London, Jan 23 (Agencies): Nearly two months after WikiLeaks outraged the US government by launching the release of a massive compendium of diplomatic documents, the secret-spilling website has given the world's public an  unprecedented, behind-the-scenes look at US diplomacy.

The WikiLeaks has published 2,628 US State Department cables, which is just over 1 percent of its trove of 251,287 documents.

 Among the most eye-catching revelations were reports that Arab countries had lobbied for an attack on Iran, China had made plans for the collapse of its North Korean ally, and Secretary of State Hillary Rodham Clinton had ordered US diplomats to gather the computer passwords, fingerprints and even DNA of their foreign counterparts.

Some of the most controversial cables dealt with a directive to harvest biometric information on a range of officials. US diplomats have been forced repeatedly to deny spying on their counterparts — although none have specifically addressed the instructions to gather personal details, sensitive computer data, and even genetic material or iris scans.
As for the cables on scooping up fingerprints, frequent flyer numbers, and other personal information, Cordesman said that "there isn't a diplomatic service in the world that doesn't serve its intelligence community."

Over and over again, the cables captured world leaders lying — to each other, to their allies, and to their own citizens.

One of the cables has Morgan Tsvangirai, Zimbabwe's longtime opposition leader-turned-Prime Minister, telling Western diplomats that his calls for easing sanctions against Zimbabwe are for public consumption only. Another cable cites Israeli officials, who have often insisted their controversial blockade of the Gaza Strip is targeted only at their arch-foe Hamas, as freely acknowledging that the restrictions were in fact an effort to keep the Gazan economy teetering on the brink of collapse.

The cables are laced with cynicism. One quotes a former French prime minister as dismissing a fellow socialist politician as too honest for his own good. Meanwhile Qatar's Prime Minister, Sheikh Hamad Bin Jassim Bin Jabr Al-Thani, describes his country's apparently cordial relationship with neighboring Iran as one big charade. "They lie to us, and we lie to them," Al-Thani is quoted as saying.

At the very least, the cables have angered some major world figures.

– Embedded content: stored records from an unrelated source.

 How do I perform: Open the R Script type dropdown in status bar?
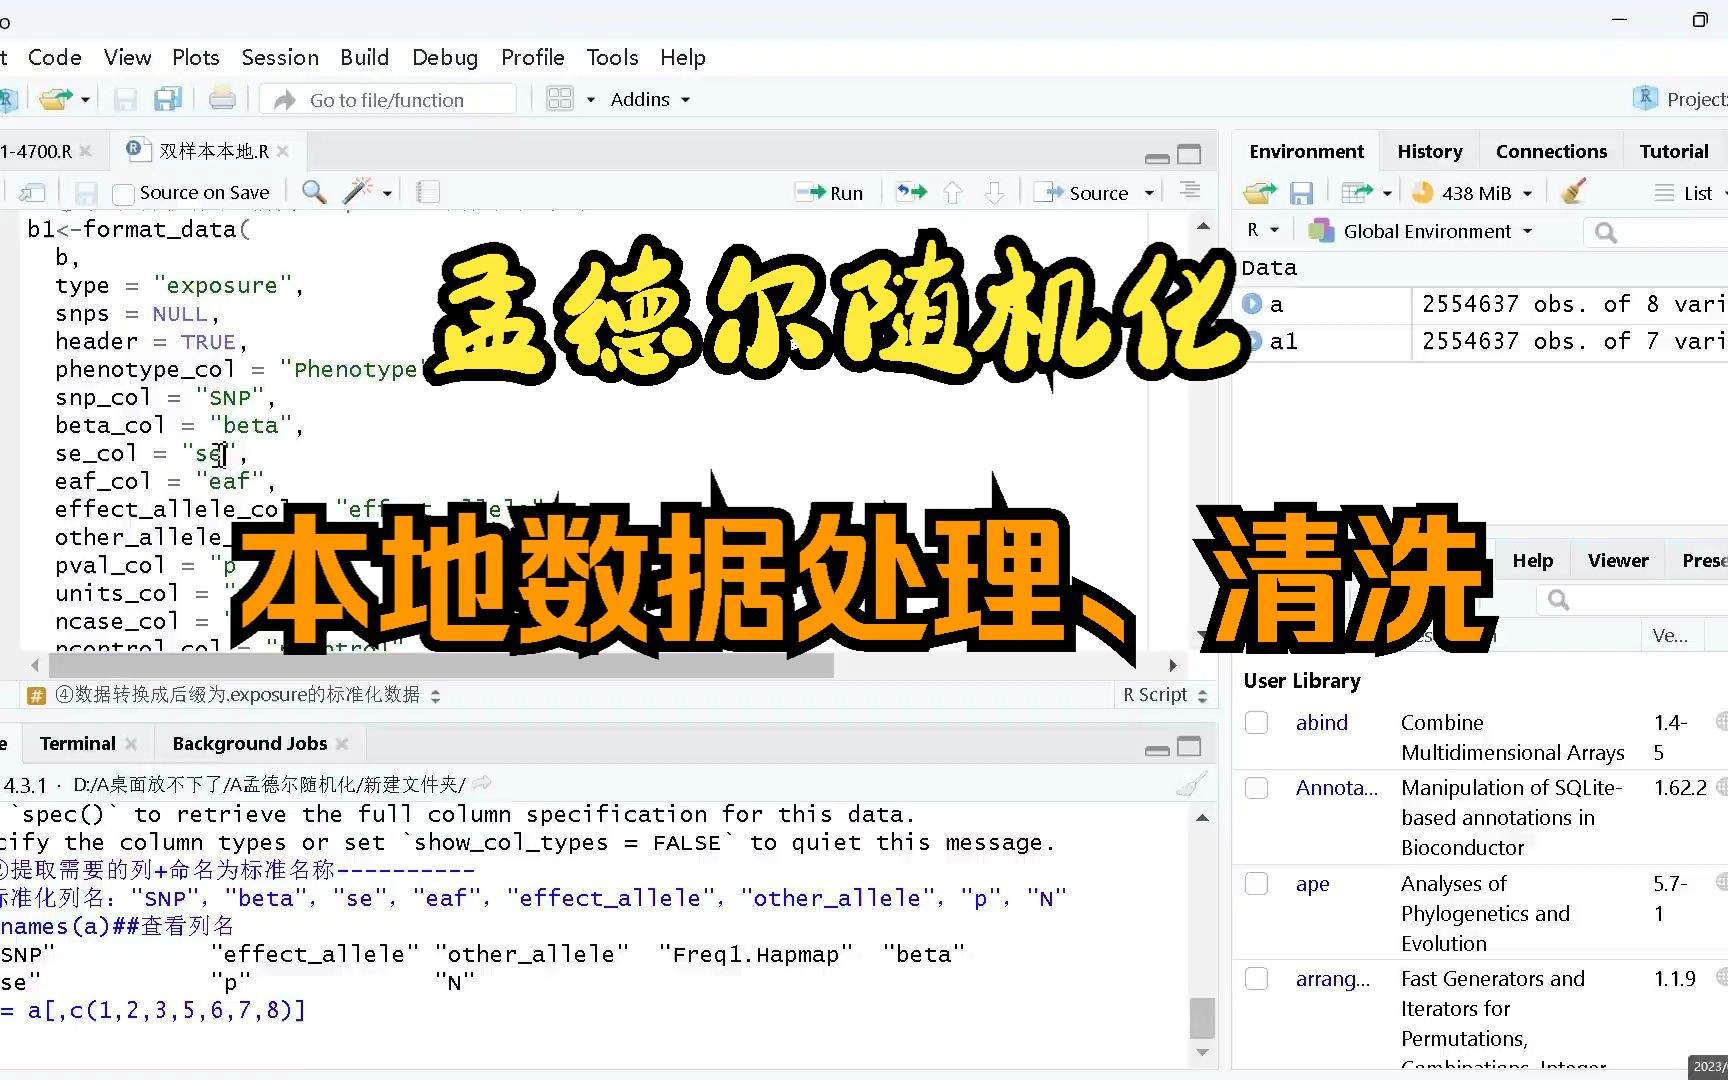click(1163, 694)
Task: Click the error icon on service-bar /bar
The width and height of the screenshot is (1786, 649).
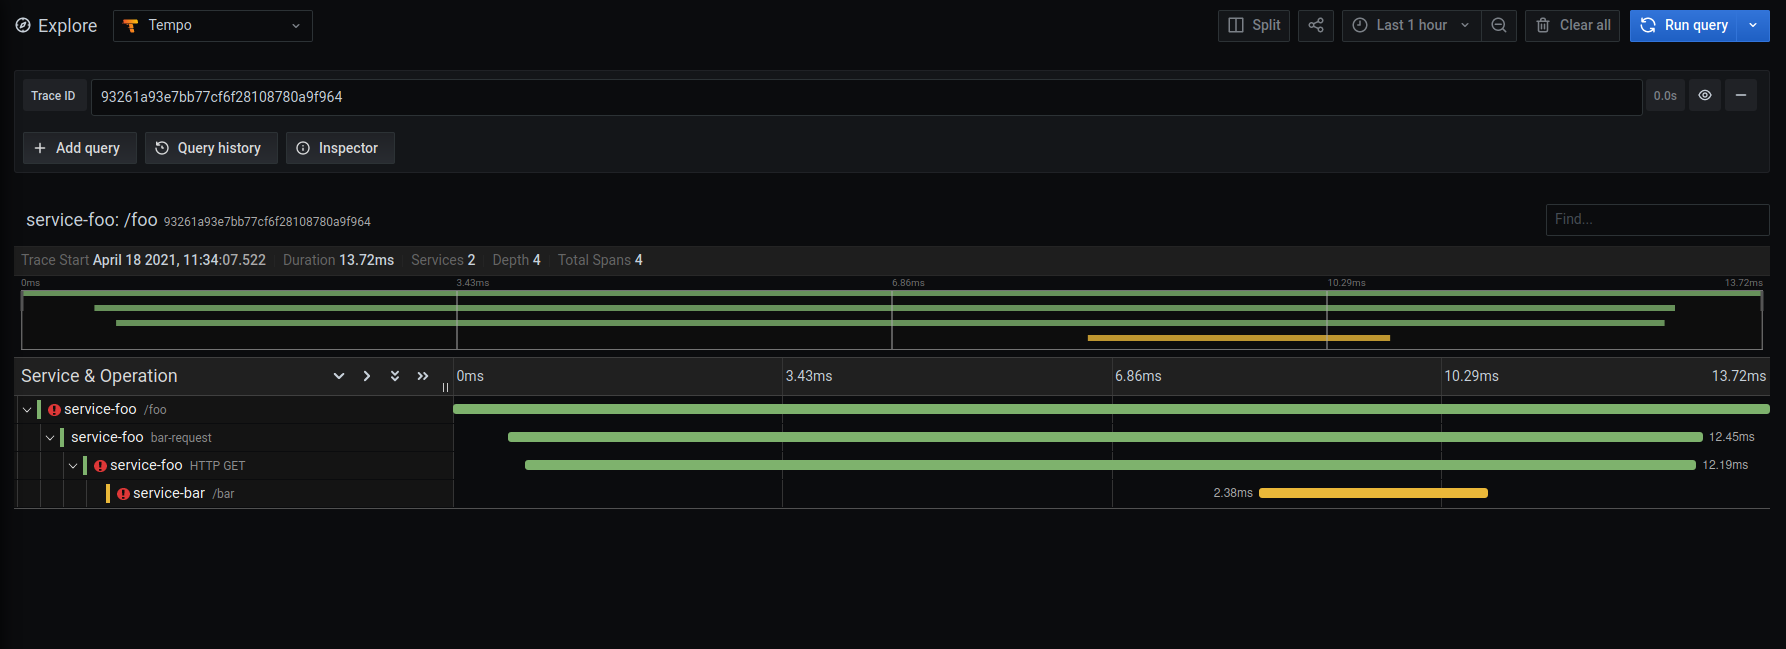Action: coord(123,494)
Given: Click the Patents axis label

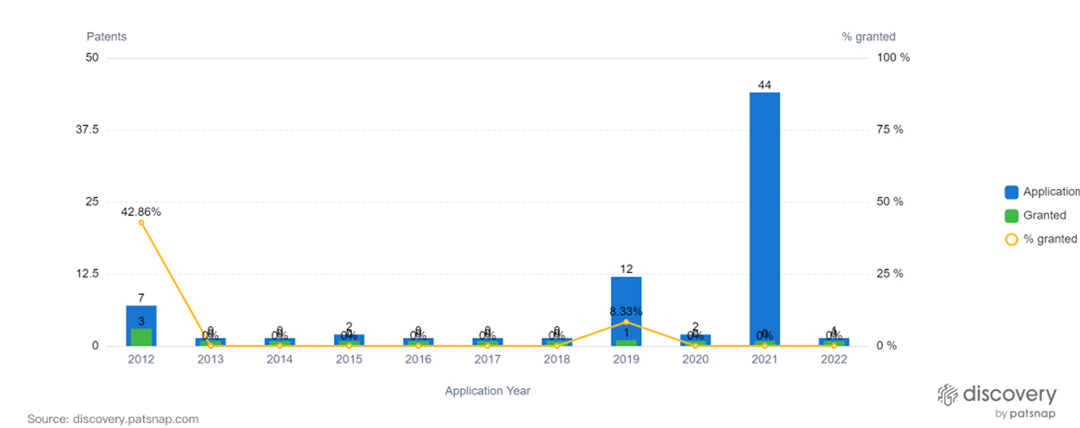Looking at the screenshot, I should click(106, 36).
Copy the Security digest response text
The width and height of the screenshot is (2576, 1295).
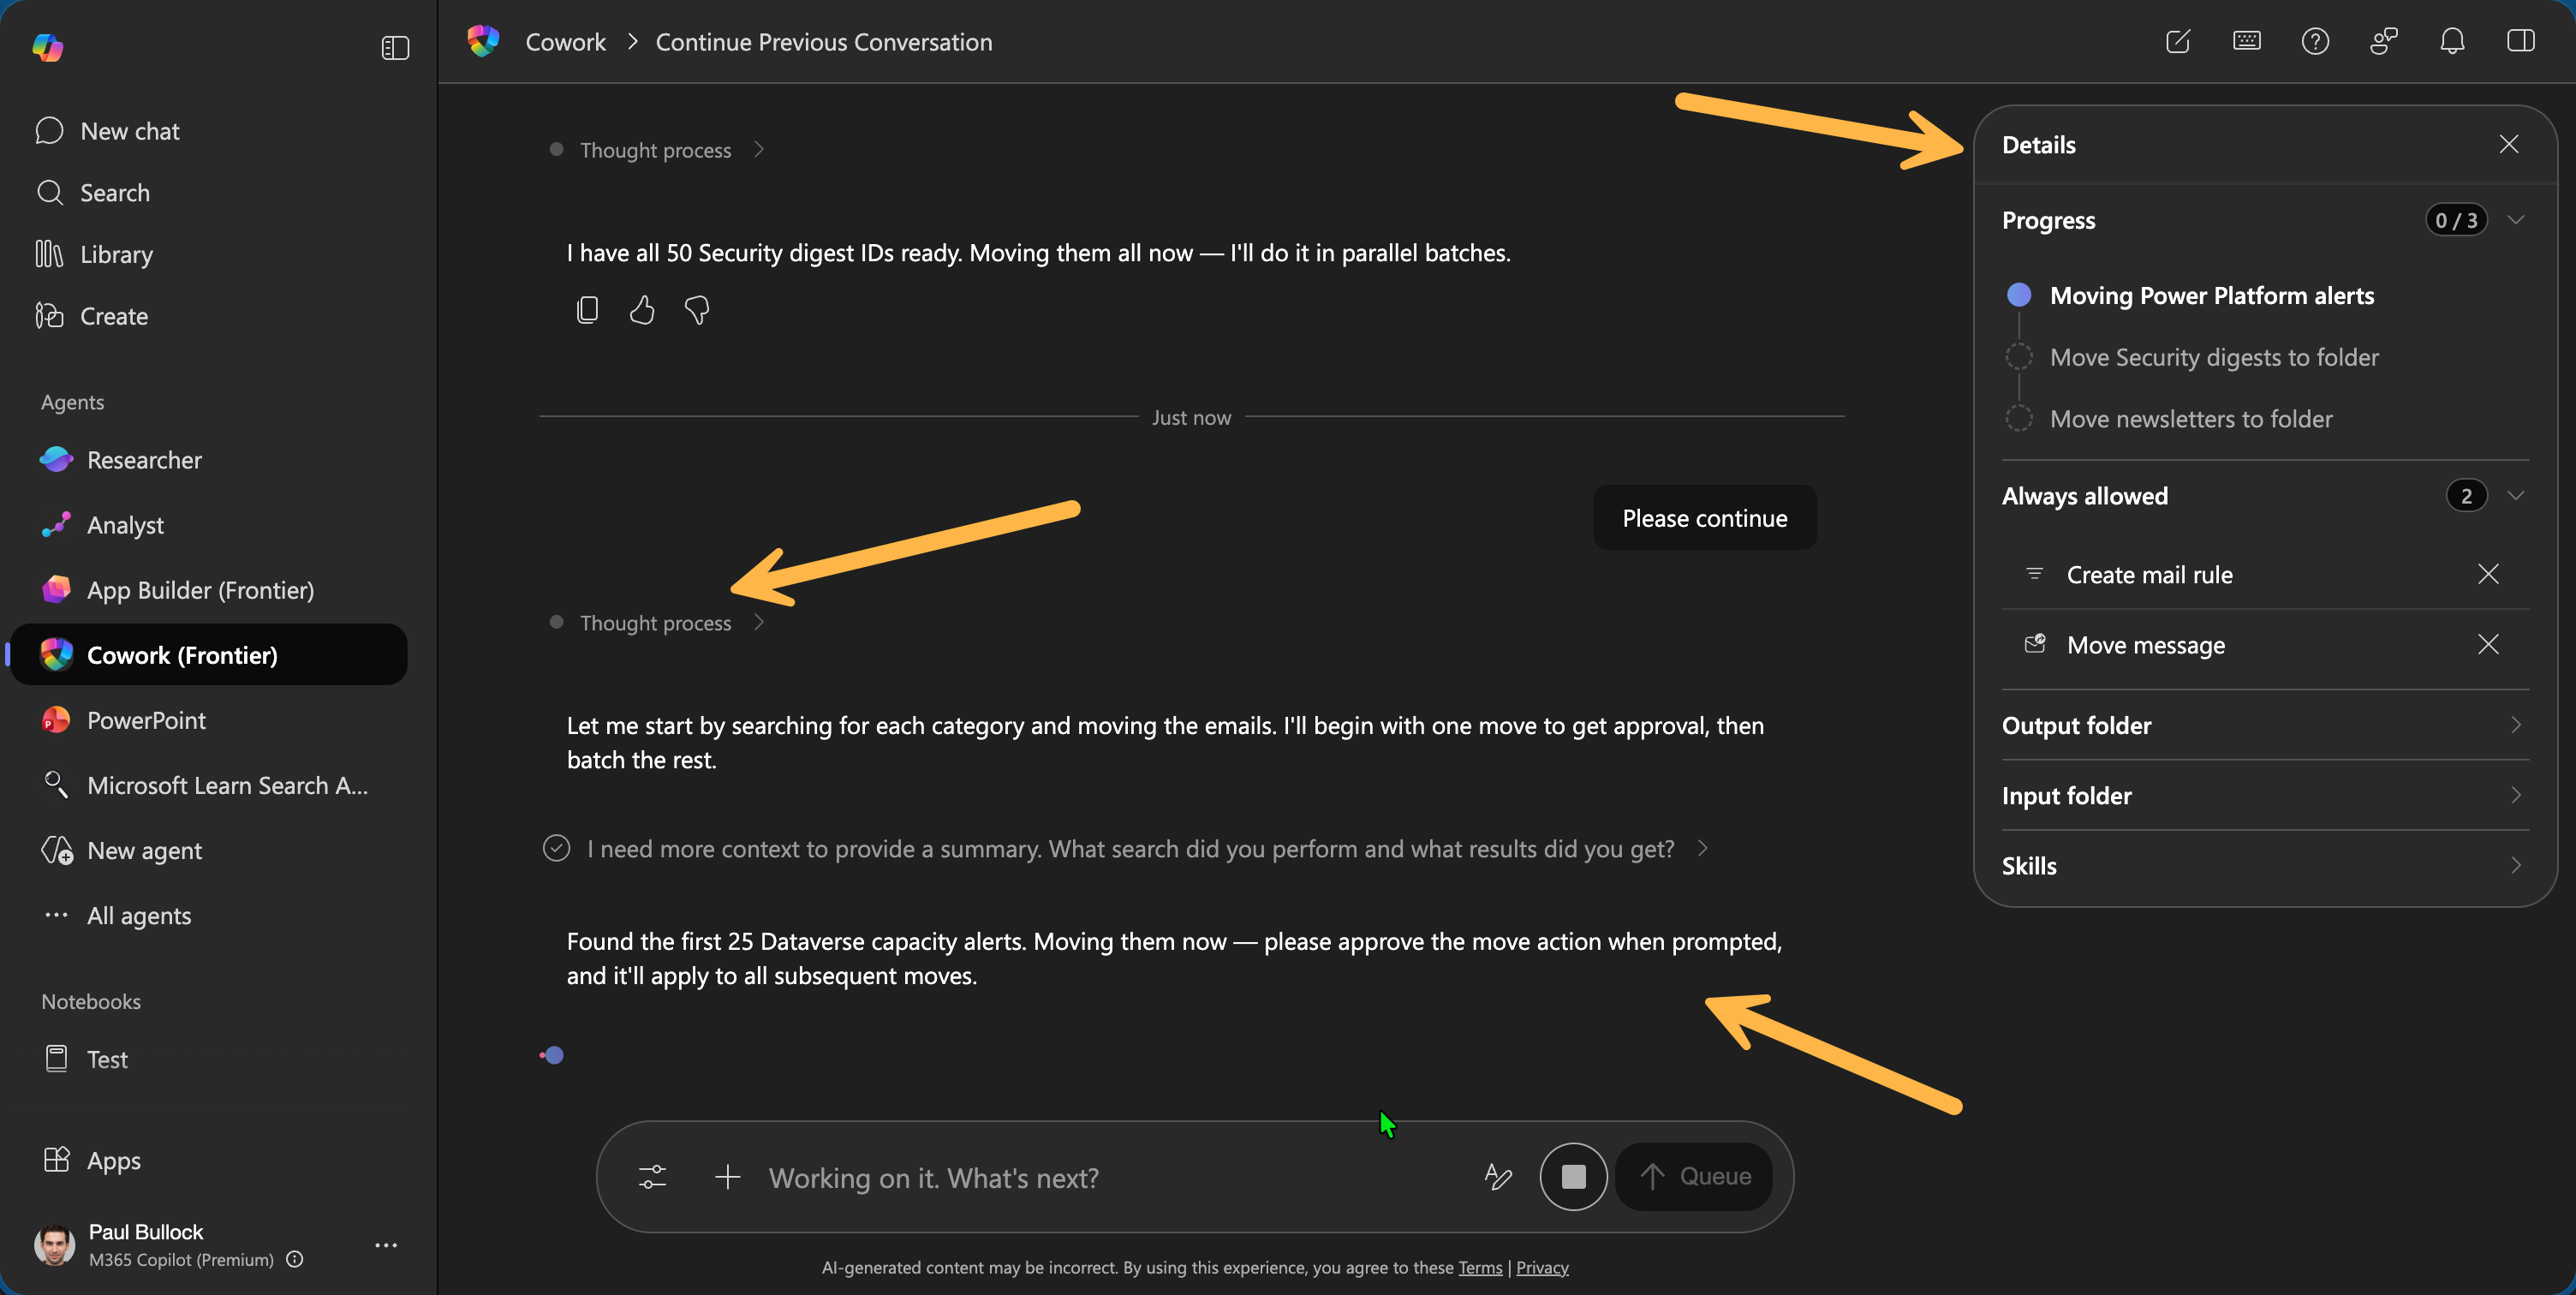pyautogui.click(x=587, y=310)
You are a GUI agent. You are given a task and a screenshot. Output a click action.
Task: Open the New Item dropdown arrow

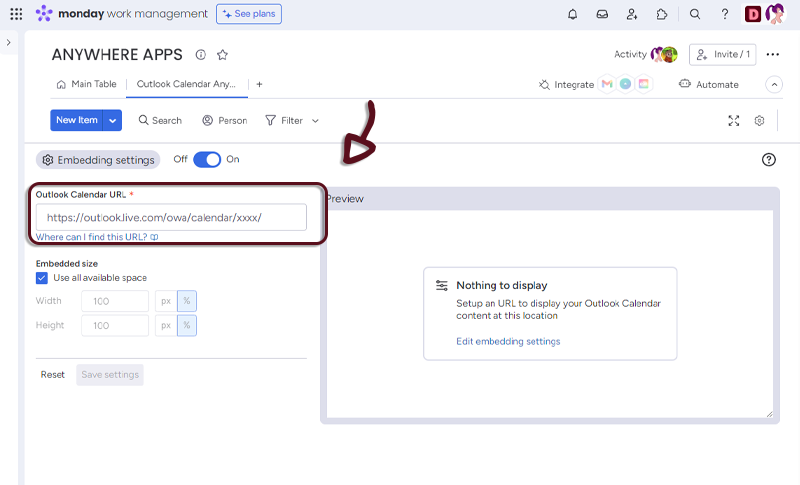pos(113,120)
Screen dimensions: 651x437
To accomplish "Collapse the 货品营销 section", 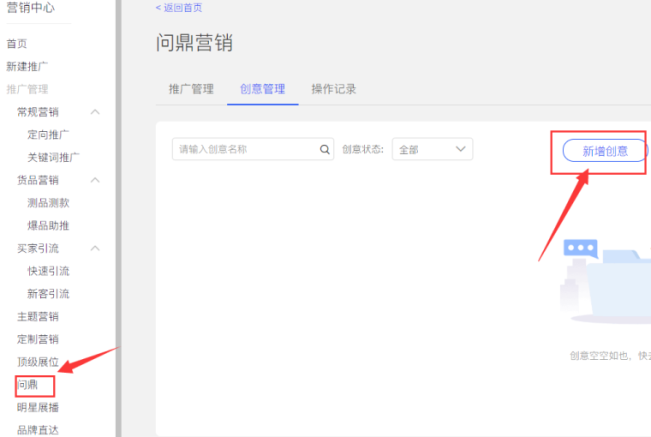I will tap(95, 180).
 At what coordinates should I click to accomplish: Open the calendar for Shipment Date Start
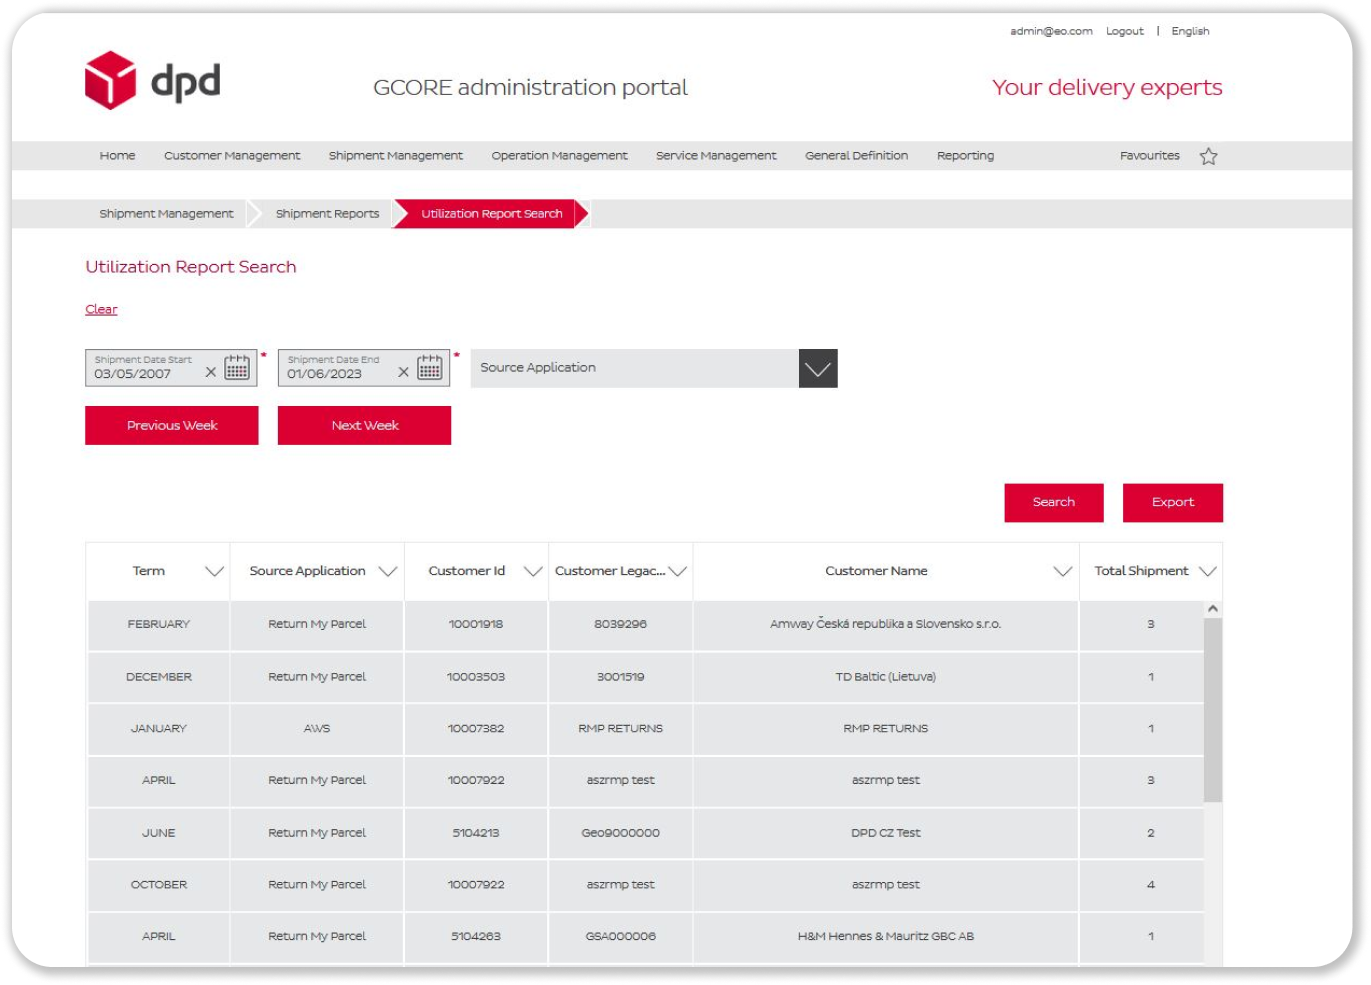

Turkey's Prime Minister demanded that US diplomats be punished for claiming that he had money stashed away in a collection of Swiss bank accounts; cables covering attempts to secure nuclear material in Pakistan drew outrage in a country where public hostility to the United States is already high; rivals such as Russia jumped on the cables to accuse the US of arrogance and dishonesty.

Even if the US State Department rapidly recovers, individual officials still face serious damage to their careers.

Allied officials have been rattled by the releases as well: The German foreign minister's chief of staff took a leave of absence following the revelation that he was feeding information to Washington; Afghanistan's finance minister offered to resign after he was quoted as describing President Hamid Karzai as weak and paranoid; Britain's central banker also faced criticism after a cable caught him sharing his doubts about Prime Minister David Cameron's economic competency with the US ambassador to London.

Although only a small sliver of the entire trove of State Department documents has made it online, the secret memos have been held by The New York Times, Britain's The Guardian, Germany's Der Spiegel, and Spain's El Pais for weeks, if not months. Recent cables have made news, but lately they haven't carried the same punch as earlier releases.

Whether or not the State Department cables have already yielded their most arresting secrets, WikiLeaks is still sitting on a huge archive of leaked data from nearly every country in the world- including, a massive trove of e-mails from Bank of America, Assange has hinted.